Navig8 Product Tankers Inc. (the “Company”) (N-OTC: EIGHT), an international shipping company focused on the transportation of petroleum products, announced that it has launched an offer of 3,000,000 units (the “Units”),
each Unit consisting of one Series A preference share of par value USD 0.01 each in the Company (the “Series A Preference Shares”) and 2.344 common shares of par value USD 0.01 each in the Company (the “Common Shares”), raising gross proceeds to the Company of USD 30 million (the “Rights Offering”).
The subscription price per Unit in the Rights Offering is USD 10.00 (the "Subscription Price").
The Common Shares and Series A Preference Shares to be issued in the Rights Offering will be newly issued shares, delivered in book-entry form with the Norwegian Central Securities Depositary (Nw. Verdipapirsentralen) (the "VPS"). Upon completion of the Rights Offering, the Company will have 46,877,945 Common Shares in issue (inclusive of 7,032,000 newly issued Common Shares) and 3,000,000 Series A Preference Shares in issue. The aggregate number of shares of stock that the Company is authorised to issue is 500,000,000 Common Shares and 100,000,000 preference shares. The Company intends to apply the net proceeds of the Rights Offering for general corporate purposes, including working capital and transaction costs.
The existing shareholders of the Company are invited to participate in the Rights Offering on a pro-rata basis in proportion to their holding of Common Shares of the Company as at the close of business on 14 November 2016 (the “Record Date”), but subject to any oversubscriptions and additional allocations in the event one or more shareholders do not subscribe for their full pro-rata share in the Rights Offering. For the avoidance of doubt, any shareholder may apply for additional Units in excess of its pro-rata holding of Common Shares of the Company as at the Record Date.

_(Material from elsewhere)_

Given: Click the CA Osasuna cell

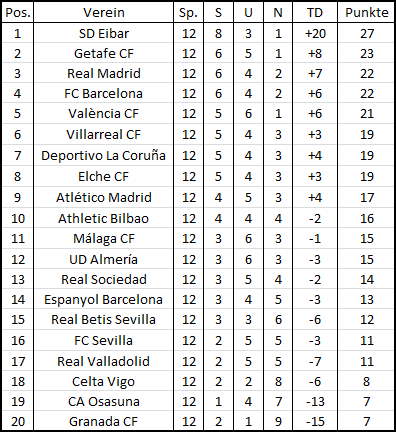Looking at the screenshot, I should (x=103, y=401).
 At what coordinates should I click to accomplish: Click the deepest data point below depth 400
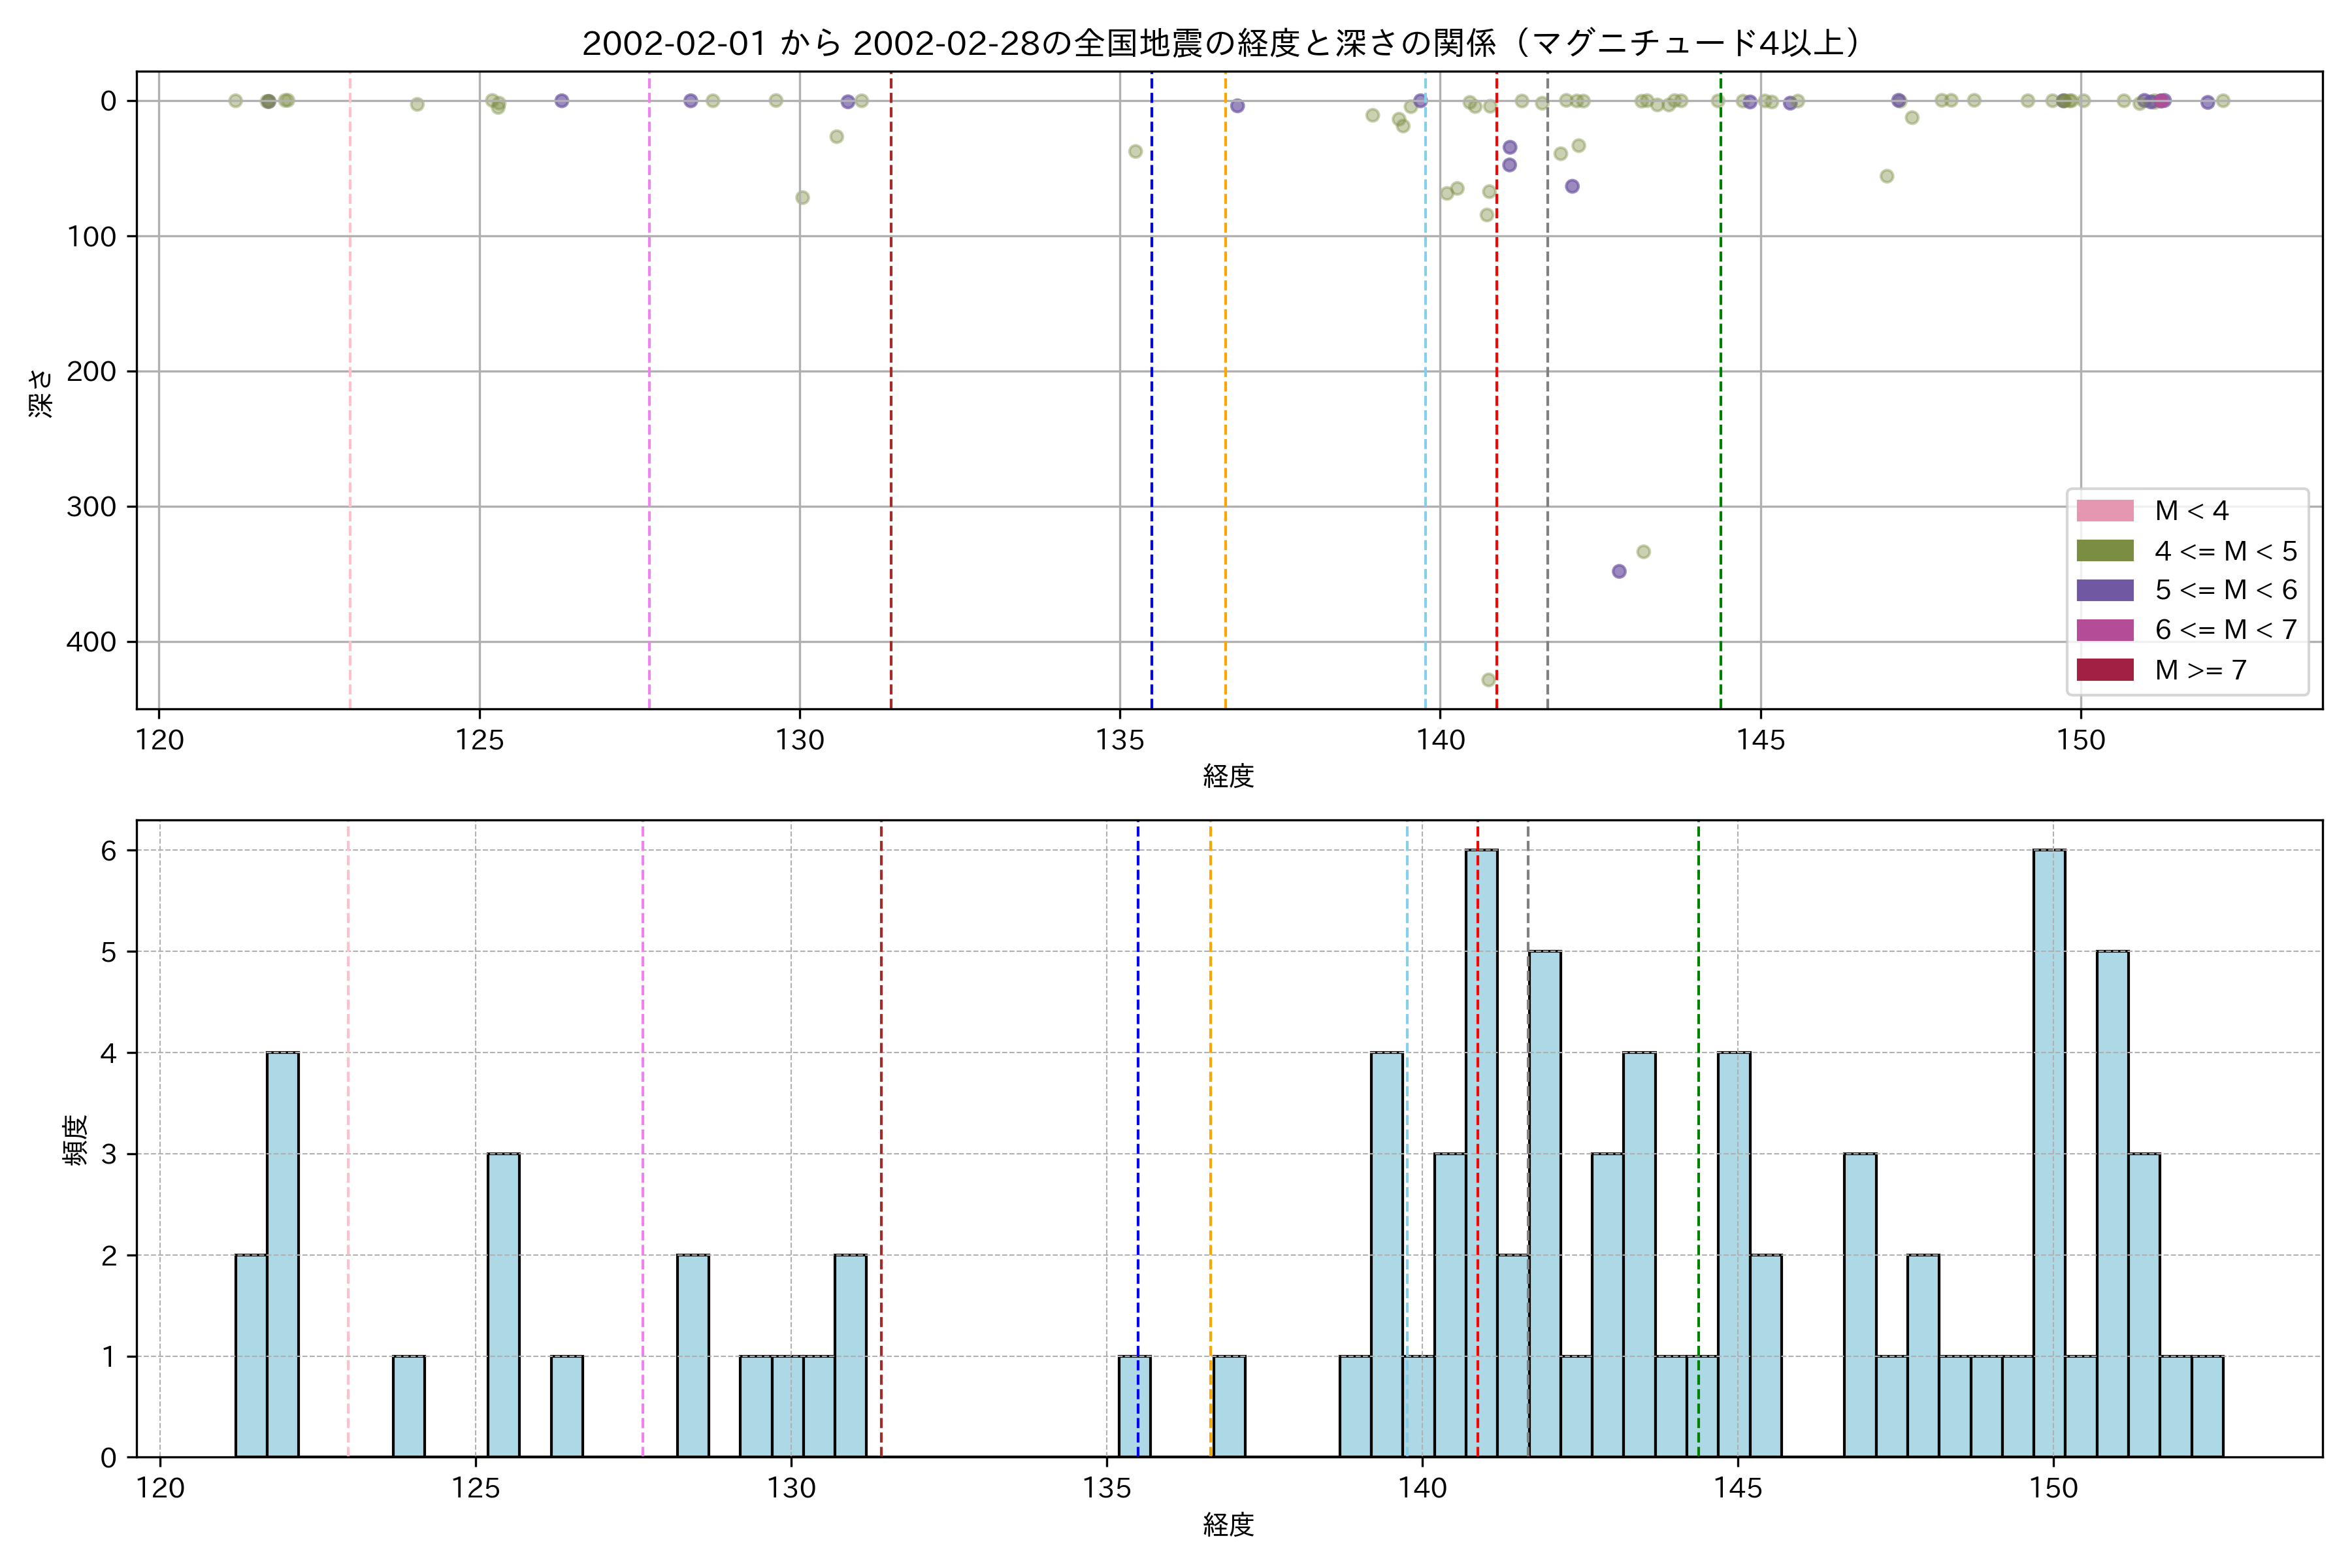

The Rights Offering is being undertaken in two tranches, and a shareholder may, in its sole discretion, elect to participate in Tranche 1 and/or Tranche 2 (each as defined below). Both Tranches are on identical terms save for (i) the Subscription Right (as defined in the Term Sheet (as defined below and attached hereto)) and (ii) the timeline in terms of duration of the application period and time for allocation, payment for and issuance of shares.
The two application periods (the "Application Periods") for the Rights Offering shall commence on 15 November 2016 at 08:00 CET and expire on (i) 15 November 2016 at 22:00 CET in respect of the first tranche (“Tranche 1”), and (ii) 29 November 2016 at 22:00 CET in respect of the second tranche (“Tranche 2”).
The conditions to completion of the Rights Offering are expected to be fulfilled on or about 21 November 2016 in relation to Tranche 1, and on or about 29 November 2016 in relation to Tranche 2, but at the latest by 7 December 2016. Assuming prompt fulfilment of the relevant completion conditions, delivery of the allocated Units is expected to take place through the facilities of the VPS to the manager of the Rights Offering (i) for Tranche 1, on or about 22 November 2016, and (ii) for Tranche 2, on or about 30 November 2016, in each case with OTC-registration in Norway in the name of the subscribing shareholder on the first business day thereafter.
The terms and conditions of the Rights Offering are set out in (1) the Application Agreement, including its Exhibit I, between the relevant shareholder, the Company and the manager of the Rights Offering, (ii) the term sheet dated 15 November 2016 (as revised if applicable) (the “Term Sheet”), and (iii) the investor presentation dated 15 November 2016 (the "Investor Presentation") (the Investor Presentation and the Term Sheet taken together, the "Rights Offering Materials"). The Rights Offering Materials are attached hereto.